With 64.97% of its territory consisting of sea, Indonesia is one of the world's largest maritime nations and 
produces approximately 8.02 million tons of fish annually. Traditional fishing vessels play a crucial role in 
supporting livelihoods, yet their design is often based on hereditary methods rather than hydrodynamic 
optimization. This study uses catamaran hull forms as a design reference to analyze the total resistance and 
wave patterns of purse seine vessels with photovoltaic-powered systems. Computational methods are 
employed to predict vessel performance efficiently. The resistance analysis applies the Slender Body approach 
and Savitsky's mathematical model, supported by comparative studies for validation. Particular attention is 
given to the influence of chine configurations on resistance characteristics and wave formation. Results indicate 
that the addition of chines increases the Froude number and contributes to reducing total resistance.
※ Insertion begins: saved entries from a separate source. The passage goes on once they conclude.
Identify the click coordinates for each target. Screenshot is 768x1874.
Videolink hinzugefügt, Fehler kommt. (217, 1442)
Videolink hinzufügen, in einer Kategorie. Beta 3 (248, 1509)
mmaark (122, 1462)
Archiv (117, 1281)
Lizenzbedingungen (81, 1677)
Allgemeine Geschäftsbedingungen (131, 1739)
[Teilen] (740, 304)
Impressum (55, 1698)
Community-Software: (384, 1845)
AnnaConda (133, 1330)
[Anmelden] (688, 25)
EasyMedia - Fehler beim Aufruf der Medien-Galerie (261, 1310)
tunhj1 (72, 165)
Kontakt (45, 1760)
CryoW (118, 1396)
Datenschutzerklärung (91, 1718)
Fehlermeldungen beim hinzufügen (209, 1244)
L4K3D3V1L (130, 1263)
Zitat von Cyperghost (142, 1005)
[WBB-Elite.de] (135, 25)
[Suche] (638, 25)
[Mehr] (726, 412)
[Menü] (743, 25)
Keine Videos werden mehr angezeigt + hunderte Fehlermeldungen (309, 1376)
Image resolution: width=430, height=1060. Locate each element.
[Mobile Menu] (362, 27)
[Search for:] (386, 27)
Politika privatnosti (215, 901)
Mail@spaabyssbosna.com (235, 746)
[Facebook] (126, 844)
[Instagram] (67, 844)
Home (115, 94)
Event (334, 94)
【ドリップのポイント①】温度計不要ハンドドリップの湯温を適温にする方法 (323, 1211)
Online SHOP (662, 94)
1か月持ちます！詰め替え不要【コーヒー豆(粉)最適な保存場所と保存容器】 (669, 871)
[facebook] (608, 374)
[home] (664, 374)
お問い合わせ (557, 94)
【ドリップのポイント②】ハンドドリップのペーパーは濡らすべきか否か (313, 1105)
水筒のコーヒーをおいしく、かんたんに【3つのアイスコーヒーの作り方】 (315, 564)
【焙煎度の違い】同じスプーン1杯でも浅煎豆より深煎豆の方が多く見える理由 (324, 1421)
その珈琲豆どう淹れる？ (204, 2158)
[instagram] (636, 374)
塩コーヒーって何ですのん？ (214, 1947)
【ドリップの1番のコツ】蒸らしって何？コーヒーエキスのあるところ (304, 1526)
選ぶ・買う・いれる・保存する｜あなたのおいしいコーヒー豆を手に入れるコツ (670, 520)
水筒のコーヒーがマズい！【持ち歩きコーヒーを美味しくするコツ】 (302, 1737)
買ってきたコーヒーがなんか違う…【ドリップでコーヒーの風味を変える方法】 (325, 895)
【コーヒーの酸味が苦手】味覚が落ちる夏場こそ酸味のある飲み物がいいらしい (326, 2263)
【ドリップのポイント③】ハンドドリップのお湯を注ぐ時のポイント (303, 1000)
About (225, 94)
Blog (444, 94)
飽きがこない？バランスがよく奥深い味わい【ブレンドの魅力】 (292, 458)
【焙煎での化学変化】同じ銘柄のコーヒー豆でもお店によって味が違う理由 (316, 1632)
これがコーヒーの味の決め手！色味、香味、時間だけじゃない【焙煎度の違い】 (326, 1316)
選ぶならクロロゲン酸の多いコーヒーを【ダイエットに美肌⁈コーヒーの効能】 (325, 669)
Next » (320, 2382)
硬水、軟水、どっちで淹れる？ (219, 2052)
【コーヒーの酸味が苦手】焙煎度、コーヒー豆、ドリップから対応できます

Among 
the variations, single chine geometry demonstrates the lowest resistance, making it the most efficient 
configuration for catamaran fishing vessels. While chine modifications affect the wave pattern, the hull 
maintains a relatively clean wake distribution. These findings highlight the potential for improving vessel 
design through careful chine geometry optimization combined with computational modeling. The study 
underscores the importance of modern hydrodynamic analysis in advancing traditional fishing vessels toward 
higher efficiency and sustainability. Future research is recommended to incorporate more advanced 
computational approaches, such as Computational Fluid Dynamics (CFD), examine water-hull interactions and 
enhance vessel performance under operational conditions.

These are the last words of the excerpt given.